Your objective:
Every line of the material below must be repeated exactly.

Dataset extract:

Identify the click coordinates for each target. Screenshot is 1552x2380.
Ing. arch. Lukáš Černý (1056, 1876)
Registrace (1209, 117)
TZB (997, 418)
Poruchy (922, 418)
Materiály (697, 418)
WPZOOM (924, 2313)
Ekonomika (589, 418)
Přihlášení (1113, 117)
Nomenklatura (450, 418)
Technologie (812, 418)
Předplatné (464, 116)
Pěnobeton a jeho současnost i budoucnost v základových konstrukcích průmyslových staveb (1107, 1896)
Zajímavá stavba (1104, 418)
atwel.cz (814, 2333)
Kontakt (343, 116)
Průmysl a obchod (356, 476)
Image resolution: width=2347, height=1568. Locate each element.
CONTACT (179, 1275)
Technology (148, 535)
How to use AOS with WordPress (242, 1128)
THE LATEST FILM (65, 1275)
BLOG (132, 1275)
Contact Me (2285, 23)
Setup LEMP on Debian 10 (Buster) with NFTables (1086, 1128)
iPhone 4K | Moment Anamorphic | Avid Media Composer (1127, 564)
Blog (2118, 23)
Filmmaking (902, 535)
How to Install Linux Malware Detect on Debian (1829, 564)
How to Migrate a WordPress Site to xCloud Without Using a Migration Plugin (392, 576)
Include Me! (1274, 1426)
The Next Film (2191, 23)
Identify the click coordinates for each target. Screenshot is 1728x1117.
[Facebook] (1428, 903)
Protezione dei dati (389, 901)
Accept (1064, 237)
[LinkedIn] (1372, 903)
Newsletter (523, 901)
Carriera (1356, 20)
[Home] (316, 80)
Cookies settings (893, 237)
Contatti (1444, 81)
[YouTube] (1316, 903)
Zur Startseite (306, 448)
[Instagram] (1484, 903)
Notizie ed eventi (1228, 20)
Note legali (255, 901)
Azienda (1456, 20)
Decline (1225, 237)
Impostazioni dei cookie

Output:
Identify the click coordinates for each target. Screenshot is 1552x2380.
Ing. arch. Lukáš Černý (1056, 1876)
Registrace (1209, 117)
TZB (997, 418)
Poruchy (922, 418)
Materiály (697, 418)
WPZOOM (924, 2313)
Ekonomika (589, 418)
Přihlášení (1113, 117)
Nomenklatura (450, 418)
Technologie (812, 418)
Předplatné (464, 116)
Pěnobeton a jeho současnost i budoucnost v základových konstrukcích průmyslových staveb (1107, 1896)
Zajímavá stavba (1104, 418)
atwel.cz (814, 2333)
Kontakt (343, 116)
Průmysl a obchod (356, 476)
Image resolution: width=2347, height=1568. Locate each element.
CONTACT (179, 1275)
Technology (148, 535)
How to use AOS with WordPress (242, 1128)
THE LATEST FILM (65, 1275)
BLOG (132, 1275)
Contact Me (2285, 23)
Setup LEMP on Debian 10 (Buster) with NFTables (1086, 1128)
iPhone 4K | Moment Anamorphic | Avid Media Composer (1127, 564)
Blog (2118, 23)
Filmmaking (902, 535)
How to Install Linux Malware Detect on Debian (1829, 564)
How to Migrate a WordPress Site to xCloud Without Using a Migration Plugin (392, 576)
Include Me! (1274, 1426)
The Next Film (2191, 23)
Identify the click coordinates for each target. Screenshot is 1728x1117.
[Facebook] (1428, 903)
Protezione dei dati (389, 901)
Accept (1064, 237)
[LinkedIn] (1372, 903)
Newsletter (523, 901)
Carriera (1356, 20)
[Home] (316, 80)
Cookies settings (893, 237)
Contatti (1444, 81)
[YouTube] (1316, 903)
Zur Startseite (306, 448)
[Instagram] (1484, 903)
Notizie ed eventi (1228, 20)
Note legali (255, 901)
Azienda (1456, 20)
Decline (1225, 237)
Impostazioni dei cookie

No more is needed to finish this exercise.